Lori MacVitte, a Distinguished Engineer at F5, highlights the necessity of protecting digital assets comprehensively against ever-evolving cybersecurity threats and not treating apps differently than APIs.
Pop quiz time. Which of these endpoints belongs to an API, and which one belongs to an app?
https://www.example.com/product
https://www.example.com/product
If you’re confused and can’t decide, that’s okay. That’s the point. App and API endpoints look pretty much the same. That’s because in technical terms if they’re RESTful (and most are) they are invoked in the same way, via HTTPS and usually with a GET method. What’s often different is the payload sent with the request. For APIs that typically contains some data in a JSON or XML format while web app requests may contain, well, nothing.
Still, one of the key findings from F5’s annual State of Application Strategy report implies that organizations treat APIs as different from applications when it comes to security. We infer this based on the finding that 41% of organizations have at least the same or greater number of APIs than they do applications and yet place a lesser value on the same security services that protect them.
You might wonder how organizations would end up with more APIs than apps. Thanks for asking! While APIs used for internal, service-to-service communication (a la microservices) are certainly tightly coupled to the service they support, this is not necessarily true when APIs are used to present external interfaces.
Where do APIs come from?
Consider that in our 2021 research, 61% of respondents told us they were “adding a layer of APIs to enable modern user interfaces” as a method of modernization. In 2022 that number was 45%. What that means is the APIs enabling modern user interfaces are not necessarily artifacts directly attached to applications. They might be façades that facilitate modern user interfaces and applications, like mobile apps and digital services, or they might be façades designed to enable partner and supply chain communications. These use cases are supported by API Gateways and layer 7 routing in load balancers, which often provide some level of transformation capabilities that allow them to translate from API endpoint to app endpoint, thus enabling an API façade like those that make old American west buildings appear much more impressive than they are.

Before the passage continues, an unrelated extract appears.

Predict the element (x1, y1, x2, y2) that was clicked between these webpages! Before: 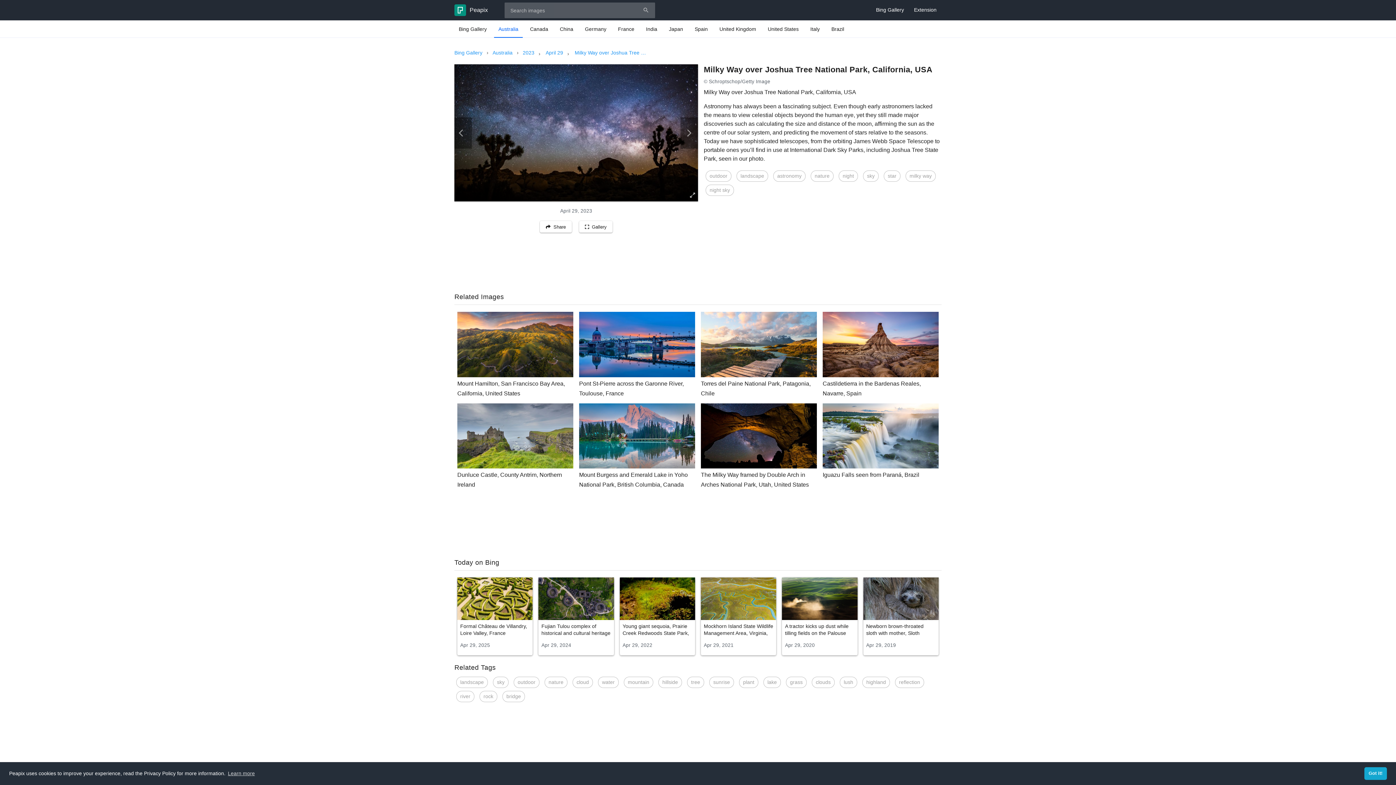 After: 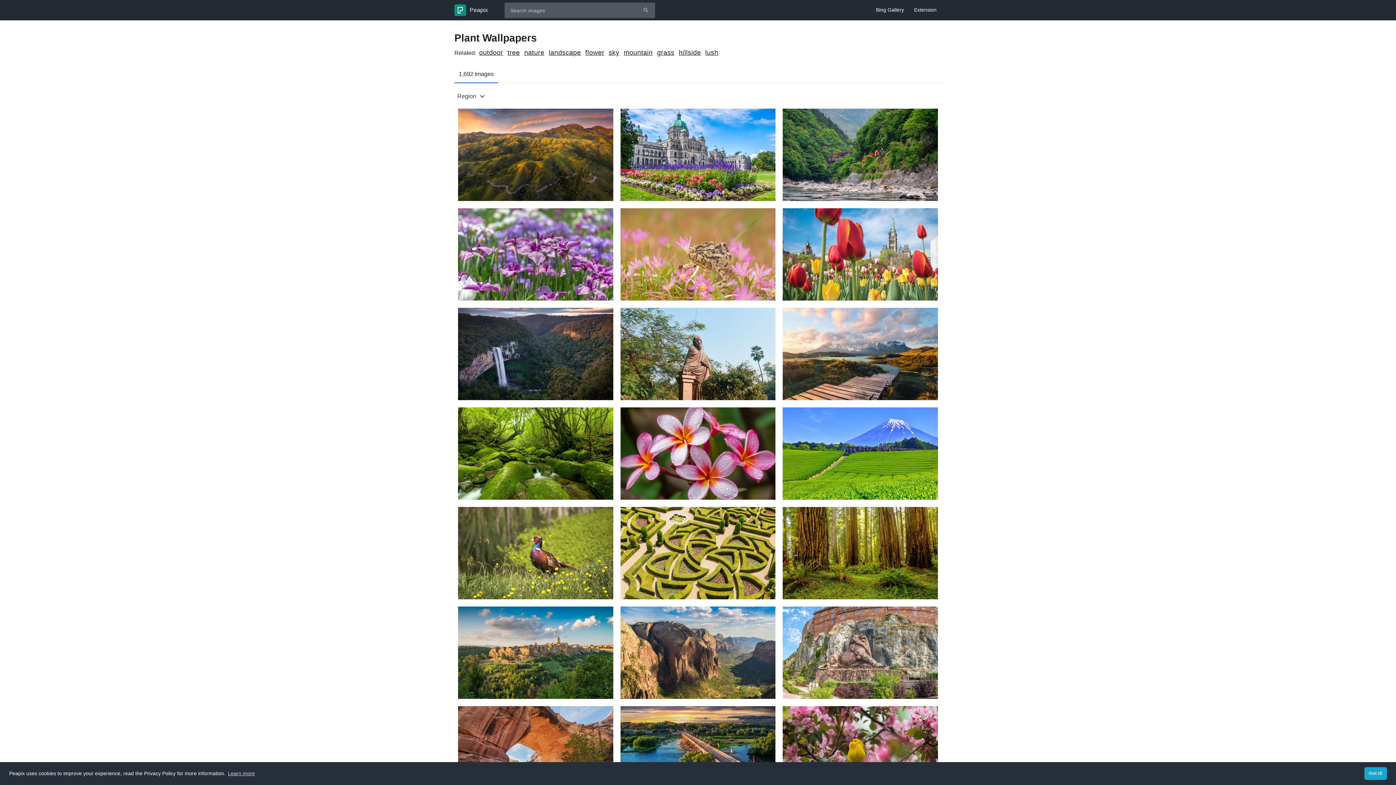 Action: label: plant bbox: (739, 677, 758, 688)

And of course, a goodly number of APIs are public-facing entities attached to apps and accessed via the web (typically HTTPS).
Regardless of how they got there, public-facing APIs are subject to many of the same attacks as applications. This is especially true when bots are involved, as APIs with good documentation simply make it easy for attackers to script attacks at scale.
For example, just over 13% of transactions protected by F5 Distributed Cloud Bot Defense in 2023 were automated. That is, a script or software was used instead of a human using a web browser or mobile app. Those transactions occur via both APIs and apps. Some percentage of those automated transactions were certainly “bad bots” that the presence of our security service prevented from doing whatever bad thing they were trying to do. (You can dig deeper into what they were trying to do in this F5 Labs report)
So, when we looked at how respondents perceive bot management based on their self-reported number of APIs, we were somewhat shocked to discover that bot management is pretty low on the importance scale.
While the importance placed on API Gateways appears to be appropriate to the number of APIs under management, the same is not true for bot management. In fact, it’s completely the opposite! As the number of APIs grows, the importance of bot management appears to decline rapidly.
It could certainly be the case that the bulk of those APIs are internal. That is, they are east-west APIs between microservices that are not exposed to external actors that might be bad bots with malicious intent.
But then again, they might be. Given the number of articles I’ve read in the past year about attackers gaining access via APIs, I’m going to guess there are a lot more external than we think.
So, it’s time to remind folk that while there are a number of annoying bots out there—grinch bots, sneaker bots, etc.—that disrupt business by gobbling up high-demand goods, there are also a significant number of bots whose only purpose it is to sniff out vulnerabilities and attack them. In both APIs and applications.
Thus, it would be a good idea for organizations to employ a full range of security options to protect their APIs and ultimately, their business. Bot management is certainly one of those security options and should be considered a critical component of any security strategy.
At the end of the day, the bots don’t care whether that endpoint belongs to an app or an API. They’re going to attack both.
Which means organizations need to be protecting both apps and APIs by detecting bots and preventing them from doing whatever bad thing they’re trying to do.